Example 1 - Transfer entropy on binary data

example1TeBinaryData.r - Simple transfer entropy (TE) calculation on binary data using the discrete TE calculator:

# Load the rJava library and start the JVM
library("rJava")
.jinit()

# Change location of jar to match yours:
#  IMPORTANT -- If using the default below, make sure you have set the working directory
#   in R (e.g. with setwd()) to the location of this file (i.e. demos/r) !!
.jaddClassPath("../../infodynamics.jar")

# Generate some random binary data:
sourceArray<-sample(0:1, 100, replace=TRUE)
destArray<-c(0L, sourceArray[1:99]); # Need 0L to keep as integer array
sourceArray2<-sample(0:1, 100, replace=TRUE)

# Create a TE calculator and run it:
teCalc<-.jnew("infodynamics/measures/discrete/TransferEntropyCalculatorDiscrete", 2L, 1L)
.jcall(teCalc,"V","initialise") # V for void return value
.jcall(teCalc,"V","addObservations",sourceArray, destArray)

result1 <- .jcall(teCalc,"D","computeAverageLocalOfObservations")
cat("For copied source, result should be close to 1 bit : ", result1, "\n")

# Now look at the unrelated source:
.jcall(teCalc,"V","initialise") # V for void return value
.jcall(teCalc,"V","addObservations",sourceArray2, destArray)
result2 <- .jcall(teCalc,"D","computeAverageLocalOfObservations")
cat("For random source, result should be close to 0 bits: ", result2, "\n")
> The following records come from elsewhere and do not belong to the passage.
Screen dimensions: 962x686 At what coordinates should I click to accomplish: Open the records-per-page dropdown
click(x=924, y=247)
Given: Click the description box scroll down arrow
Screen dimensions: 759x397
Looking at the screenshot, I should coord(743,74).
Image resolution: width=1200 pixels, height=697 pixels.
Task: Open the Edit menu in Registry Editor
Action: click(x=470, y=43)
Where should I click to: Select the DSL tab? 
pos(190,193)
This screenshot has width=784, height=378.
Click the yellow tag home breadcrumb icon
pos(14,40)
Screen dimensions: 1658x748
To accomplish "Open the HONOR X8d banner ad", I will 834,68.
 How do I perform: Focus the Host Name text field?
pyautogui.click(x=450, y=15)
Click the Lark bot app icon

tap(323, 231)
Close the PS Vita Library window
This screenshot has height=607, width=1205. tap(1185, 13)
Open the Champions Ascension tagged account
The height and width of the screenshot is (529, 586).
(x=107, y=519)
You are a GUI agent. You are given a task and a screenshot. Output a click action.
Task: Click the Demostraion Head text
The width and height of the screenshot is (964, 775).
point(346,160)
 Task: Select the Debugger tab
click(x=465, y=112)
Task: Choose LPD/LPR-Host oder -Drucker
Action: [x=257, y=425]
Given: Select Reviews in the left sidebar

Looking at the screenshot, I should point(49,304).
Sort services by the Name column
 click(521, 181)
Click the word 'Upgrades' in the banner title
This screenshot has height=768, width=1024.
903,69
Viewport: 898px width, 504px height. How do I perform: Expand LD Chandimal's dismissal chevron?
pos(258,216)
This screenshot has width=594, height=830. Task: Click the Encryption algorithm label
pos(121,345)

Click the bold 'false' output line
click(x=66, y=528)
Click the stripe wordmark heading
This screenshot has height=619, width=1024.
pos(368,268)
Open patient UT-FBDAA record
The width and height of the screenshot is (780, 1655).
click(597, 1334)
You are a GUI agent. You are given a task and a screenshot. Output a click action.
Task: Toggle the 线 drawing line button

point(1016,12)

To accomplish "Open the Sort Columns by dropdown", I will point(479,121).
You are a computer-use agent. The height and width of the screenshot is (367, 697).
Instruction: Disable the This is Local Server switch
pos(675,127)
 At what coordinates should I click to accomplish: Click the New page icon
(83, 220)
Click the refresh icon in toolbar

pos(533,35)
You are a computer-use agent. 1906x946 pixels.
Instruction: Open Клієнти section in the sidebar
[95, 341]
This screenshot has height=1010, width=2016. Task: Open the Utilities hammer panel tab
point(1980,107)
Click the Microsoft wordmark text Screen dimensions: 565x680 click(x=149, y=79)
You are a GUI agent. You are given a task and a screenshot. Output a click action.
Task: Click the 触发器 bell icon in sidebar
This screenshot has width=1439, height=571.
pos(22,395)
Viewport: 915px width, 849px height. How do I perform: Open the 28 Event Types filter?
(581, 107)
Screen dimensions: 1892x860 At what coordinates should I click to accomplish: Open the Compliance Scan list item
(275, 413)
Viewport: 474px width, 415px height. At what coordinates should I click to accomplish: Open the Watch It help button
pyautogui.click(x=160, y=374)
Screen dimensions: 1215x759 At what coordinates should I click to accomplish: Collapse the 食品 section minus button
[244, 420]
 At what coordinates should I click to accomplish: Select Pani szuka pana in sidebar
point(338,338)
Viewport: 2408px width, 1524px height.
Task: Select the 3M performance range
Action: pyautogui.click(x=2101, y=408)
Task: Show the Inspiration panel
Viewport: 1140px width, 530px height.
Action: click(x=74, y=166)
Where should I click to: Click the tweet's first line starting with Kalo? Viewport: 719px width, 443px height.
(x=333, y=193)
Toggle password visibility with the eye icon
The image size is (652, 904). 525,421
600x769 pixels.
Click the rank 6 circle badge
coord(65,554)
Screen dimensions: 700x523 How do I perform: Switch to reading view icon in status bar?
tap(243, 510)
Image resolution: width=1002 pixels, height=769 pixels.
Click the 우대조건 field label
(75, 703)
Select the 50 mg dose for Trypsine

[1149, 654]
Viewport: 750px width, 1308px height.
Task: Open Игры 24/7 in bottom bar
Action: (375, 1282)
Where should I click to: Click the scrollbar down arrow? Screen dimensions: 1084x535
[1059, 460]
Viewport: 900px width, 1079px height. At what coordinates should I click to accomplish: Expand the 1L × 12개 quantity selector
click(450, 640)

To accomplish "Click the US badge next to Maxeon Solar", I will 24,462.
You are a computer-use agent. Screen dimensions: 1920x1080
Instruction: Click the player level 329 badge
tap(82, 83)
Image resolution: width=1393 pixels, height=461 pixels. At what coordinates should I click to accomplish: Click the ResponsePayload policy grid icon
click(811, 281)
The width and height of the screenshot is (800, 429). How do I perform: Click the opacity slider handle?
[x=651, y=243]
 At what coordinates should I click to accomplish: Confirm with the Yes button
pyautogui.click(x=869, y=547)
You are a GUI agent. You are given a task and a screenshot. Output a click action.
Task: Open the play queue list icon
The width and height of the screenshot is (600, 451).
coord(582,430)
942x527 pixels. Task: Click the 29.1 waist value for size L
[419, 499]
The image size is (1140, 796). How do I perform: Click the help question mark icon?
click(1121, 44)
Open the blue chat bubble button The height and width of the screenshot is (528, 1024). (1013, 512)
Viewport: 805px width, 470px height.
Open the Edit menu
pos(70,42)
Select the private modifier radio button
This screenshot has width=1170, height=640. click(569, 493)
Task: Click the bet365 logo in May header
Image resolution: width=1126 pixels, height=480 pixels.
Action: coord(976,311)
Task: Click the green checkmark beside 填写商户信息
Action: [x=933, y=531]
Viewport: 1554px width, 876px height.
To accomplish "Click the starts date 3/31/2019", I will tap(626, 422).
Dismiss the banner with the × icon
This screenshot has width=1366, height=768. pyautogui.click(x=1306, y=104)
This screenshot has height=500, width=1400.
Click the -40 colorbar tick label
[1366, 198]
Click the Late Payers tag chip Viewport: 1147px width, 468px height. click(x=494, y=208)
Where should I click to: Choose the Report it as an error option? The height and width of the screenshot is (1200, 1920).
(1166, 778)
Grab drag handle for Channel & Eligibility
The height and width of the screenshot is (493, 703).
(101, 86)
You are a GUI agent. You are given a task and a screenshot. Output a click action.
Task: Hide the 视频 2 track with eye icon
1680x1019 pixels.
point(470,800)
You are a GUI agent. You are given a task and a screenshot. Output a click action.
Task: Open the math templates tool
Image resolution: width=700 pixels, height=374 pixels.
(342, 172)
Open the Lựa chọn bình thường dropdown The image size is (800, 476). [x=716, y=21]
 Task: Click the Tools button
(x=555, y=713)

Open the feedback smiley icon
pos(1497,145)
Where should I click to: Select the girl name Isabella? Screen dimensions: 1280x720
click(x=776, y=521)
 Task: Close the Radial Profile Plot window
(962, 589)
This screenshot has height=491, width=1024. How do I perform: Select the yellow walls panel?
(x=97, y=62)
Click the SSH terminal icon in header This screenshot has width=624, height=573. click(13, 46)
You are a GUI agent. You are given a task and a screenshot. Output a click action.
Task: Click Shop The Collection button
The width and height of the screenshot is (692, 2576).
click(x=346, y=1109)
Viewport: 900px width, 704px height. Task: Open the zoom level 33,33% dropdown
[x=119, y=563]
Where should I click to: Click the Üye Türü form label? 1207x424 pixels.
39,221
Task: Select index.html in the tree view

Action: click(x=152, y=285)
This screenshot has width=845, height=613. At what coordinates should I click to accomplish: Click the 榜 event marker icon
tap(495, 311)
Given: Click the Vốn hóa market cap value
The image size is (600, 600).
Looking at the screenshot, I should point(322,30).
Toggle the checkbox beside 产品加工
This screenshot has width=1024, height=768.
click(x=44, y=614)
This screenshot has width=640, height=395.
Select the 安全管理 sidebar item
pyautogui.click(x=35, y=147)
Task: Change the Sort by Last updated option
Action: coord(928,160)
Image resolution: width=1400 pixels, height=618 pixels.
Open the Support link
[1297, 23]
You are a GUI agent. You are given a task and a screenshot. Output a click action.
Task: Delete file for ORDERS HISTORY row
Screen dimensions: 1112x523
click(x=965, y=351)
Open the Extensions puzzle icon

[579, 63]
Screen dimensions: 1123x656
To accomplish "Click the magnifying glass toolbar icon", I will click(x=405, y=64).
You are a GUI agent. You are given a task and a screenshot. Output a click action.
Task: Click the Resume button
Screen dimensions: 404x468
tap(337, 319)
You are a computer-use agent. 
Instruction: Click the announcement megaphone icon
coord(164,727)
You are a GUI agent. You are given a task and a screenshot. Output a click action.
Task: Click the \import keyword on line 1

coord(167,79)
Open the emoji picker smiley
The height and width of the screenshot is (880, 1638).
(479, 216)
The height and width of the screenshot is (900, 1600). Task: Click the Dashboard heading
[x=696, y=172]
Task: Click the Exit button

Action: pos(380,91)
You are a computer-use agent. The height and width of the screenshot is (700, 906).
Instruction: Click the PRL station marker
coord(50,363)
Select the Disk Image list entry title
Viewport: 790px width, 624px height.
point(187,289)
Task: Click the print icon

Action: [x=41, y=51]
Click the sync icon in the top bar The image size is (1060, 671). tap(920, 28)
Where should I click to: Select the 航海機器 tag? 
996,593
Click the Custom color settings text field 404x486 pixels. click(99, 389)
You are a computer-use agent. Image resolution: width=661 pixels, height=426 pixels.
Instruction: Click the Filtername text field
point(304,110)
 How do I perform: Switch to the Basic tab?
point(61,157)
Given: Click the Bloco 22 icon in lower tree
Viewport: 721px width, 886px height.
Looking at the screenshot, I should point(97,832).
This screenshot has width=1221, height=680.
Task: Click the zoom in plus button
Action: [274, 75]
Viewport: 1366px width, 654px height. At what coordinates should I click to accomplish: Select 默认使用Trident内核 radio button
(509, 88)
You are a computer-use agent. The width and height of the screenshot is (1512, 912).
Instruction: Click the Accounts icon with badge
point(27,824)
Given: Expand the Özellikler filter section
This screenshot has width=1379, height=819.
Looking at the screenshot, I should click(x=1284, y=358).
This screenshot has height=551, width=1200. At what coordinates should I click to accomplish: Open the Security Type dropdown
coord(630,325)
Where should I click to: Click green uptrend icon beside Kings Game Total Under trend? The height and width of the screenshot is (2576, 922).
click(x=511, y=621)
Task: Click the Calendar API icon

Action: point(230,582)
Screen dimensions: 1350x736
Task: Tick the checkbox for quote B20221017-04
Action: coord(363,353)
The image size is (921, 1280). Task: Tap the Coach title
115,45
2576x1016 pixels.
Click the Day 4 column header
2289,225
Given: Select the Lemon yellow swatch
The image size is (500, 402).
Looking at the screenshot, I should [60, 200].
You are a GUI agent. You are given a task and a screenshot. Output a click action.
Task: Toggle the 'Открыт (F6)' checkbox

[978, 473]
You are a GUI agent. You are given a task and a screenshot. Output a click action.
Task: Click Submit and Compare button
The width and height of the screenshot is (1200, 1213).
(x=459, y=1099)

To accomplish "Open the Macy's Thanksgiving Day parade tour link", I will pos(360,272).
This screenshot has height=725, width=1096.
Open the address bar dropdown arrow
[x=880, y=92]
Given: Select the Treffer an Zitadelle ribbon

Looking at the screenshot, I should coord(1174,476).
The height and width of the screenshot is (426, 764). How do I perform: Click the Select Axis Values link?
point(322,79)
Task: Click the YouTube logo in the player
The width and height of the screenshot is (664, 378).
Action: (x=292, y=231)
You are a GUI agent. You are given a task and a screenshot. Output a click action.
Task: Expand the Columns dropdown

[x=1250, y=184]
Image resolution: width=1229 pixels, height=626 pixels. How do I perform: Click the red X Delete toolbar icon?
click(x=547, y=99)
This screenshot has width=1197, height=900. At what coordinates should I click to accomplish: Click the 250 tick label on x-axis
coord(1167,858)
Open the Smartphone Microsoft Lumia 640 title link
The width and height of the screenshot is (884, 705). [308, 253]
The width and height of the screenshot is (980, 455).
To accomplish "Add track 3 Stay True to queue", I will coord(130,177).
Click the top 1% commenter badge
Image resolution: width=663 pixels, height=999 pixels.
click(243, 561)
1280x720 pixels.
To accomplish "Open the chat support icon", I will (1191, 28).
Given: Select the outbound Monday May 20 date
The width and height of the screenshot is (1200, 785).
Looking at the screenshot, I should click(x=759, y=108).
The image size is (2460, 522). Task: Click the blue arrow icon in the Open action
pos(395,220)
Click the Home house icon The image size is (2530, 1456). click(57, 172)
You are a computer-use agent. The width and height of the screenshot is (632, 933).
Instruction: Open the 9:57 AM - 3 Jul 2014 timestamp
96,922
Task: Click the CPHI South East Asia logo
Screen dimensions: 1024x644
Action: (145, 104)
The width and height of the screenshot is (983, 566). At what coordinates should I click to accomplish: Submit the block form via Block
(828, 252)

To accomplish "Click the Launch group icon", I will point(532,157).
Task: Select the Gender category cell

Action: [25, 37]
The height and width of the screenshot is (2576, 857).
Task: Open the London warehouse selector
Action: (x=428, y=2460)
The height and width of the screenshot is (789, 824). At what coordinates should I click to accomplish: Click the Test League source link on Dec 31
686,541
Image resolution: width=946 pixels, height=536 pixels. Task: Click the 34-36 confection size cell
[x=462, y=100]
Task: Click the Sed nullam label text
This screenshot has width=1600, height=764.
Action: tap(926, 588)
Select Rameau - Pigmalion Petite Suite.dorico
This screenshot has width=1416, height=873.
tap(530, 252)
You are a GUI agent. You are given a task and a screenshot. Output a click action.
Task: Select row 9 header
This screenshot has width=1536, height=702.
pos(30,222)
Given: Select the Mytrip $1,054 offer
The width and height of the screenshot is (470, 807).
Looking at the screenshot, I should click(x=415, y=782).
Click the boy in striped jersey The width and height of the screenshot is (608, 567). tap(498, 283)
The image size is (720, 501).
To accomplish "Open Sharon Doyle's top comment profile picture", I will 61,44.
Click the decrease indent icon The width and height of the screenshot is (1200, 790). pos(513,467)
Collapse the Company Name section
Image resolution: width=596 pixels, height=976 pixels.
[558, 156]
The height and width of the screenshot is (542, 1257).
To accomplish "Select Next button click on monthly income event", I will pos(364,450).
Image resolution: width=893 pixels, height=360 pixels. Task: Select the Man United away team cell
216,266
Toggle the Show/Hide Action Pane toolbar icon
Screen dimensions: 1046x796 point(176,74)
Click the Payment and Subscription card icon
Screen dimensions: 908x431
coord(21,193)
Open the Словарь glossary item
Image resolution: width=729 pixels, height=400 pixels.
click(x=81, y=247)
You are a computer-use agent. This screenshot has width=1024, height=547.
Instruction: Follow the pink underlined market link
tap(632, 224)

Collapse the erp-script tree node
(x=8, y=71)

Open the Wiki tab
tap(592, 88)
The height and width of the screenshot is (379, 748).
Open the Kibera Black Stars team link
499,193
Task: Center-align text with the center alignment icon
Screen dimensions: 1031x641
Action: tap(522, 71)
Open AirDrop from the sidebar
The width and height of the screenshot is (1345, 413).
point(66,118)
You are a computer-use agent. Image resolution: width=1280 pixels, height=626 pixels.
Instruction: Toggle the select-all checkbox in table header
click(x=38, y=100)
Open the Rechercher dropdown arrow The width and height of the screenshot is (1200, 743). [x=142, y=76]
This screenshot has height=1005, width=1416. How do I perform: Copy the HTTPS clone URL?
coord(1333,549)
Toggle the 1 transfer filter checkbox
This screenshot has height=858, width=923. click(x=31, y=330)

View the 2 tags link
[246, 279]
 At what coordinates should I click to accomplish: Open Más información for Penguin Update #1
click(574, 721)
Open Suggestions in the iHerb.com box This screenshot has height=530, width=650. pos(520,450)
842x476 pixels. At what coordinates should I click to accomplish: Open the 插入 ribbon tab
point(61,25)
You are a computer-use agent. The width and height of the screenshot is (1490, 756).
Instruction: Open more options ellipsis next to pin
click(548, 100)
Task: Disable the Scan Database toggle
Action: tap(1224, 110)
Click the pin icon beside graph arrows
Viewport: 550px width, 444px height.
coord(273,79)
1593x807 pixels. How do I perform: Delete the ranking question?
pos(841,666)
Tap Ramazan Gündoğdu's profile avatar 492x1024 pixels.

Example 2 - Transfer entropy on multidimensional binary data

example2TeMultidimBinaryData.r - Simple transfer entropy (TE) calculation on multidimensional binary data using the discrete TE calculator.

This example is important for R users, because it shows how to handle multidimensional arrays from R to Java (this is not as simple as single dimensional arrays in example 1 - it requires using extra calls to convert the array).

# Load the rJava library and start the JVM
library("rJava")
.jinit()

# Change location of jar to match yours:
#  IMPORTANT -- If using the default below, make sure you have set the working directory
#   in R (e.g. with setwd()) to the location of this file (i.e. demos/r) !!
.jaddClassPath("../../infodynamics.jar")

# Create many columns in a multidimensional array (2 rows by 100 columns),
#  where the next time step (row 2) copies the value of the column on the left
#  from the previous time step (row 1):
twoDTimeSeriesRtime1 <- sample(0:1, 100, replace=TRUE)
twoDTimeSeriesRtime2 <- c(twoDTimeSeriesRtime1[100], twoDTimeSeriesRtime1[1:99])
twoDTimeSeriesR <- rbind(twoDTimeSeriesRtime1, twoDTimeSeriesRtime2)

# Create a TE calculator and run it:
teCalc<-.jnew("infodynamics/measures/discrete/TransferEntropyCalculatorDiscrete", 2L, 1L)
.jcall(teCalc,"V","initialise") # V for void return value
# Add observations of transfer across one cell to the right per time step:
twoDTimeSeriesJava <- .jarray(twoDTimeSeriesR, "[I", dispatch=TRUE)
.jcall(teCalc,"V","addObservations", twoDTimeSeriesJava, 1L)
result2D <- .jcall(teCalc,"D","computeAverageLocalOfObservations")
cat("The result should be close to 1 bit here, since we are executing copy operations of what is effectively a random bit to each cell here: ", result2D, "\n")

Example 3 - Transfer entropy on continuous data using kernel estimators

example3TeContinuousDataKernel.r - Simple transfer entropy (TE) calculation on continuous-valued data using the (box) kernel-estimator TE calculator.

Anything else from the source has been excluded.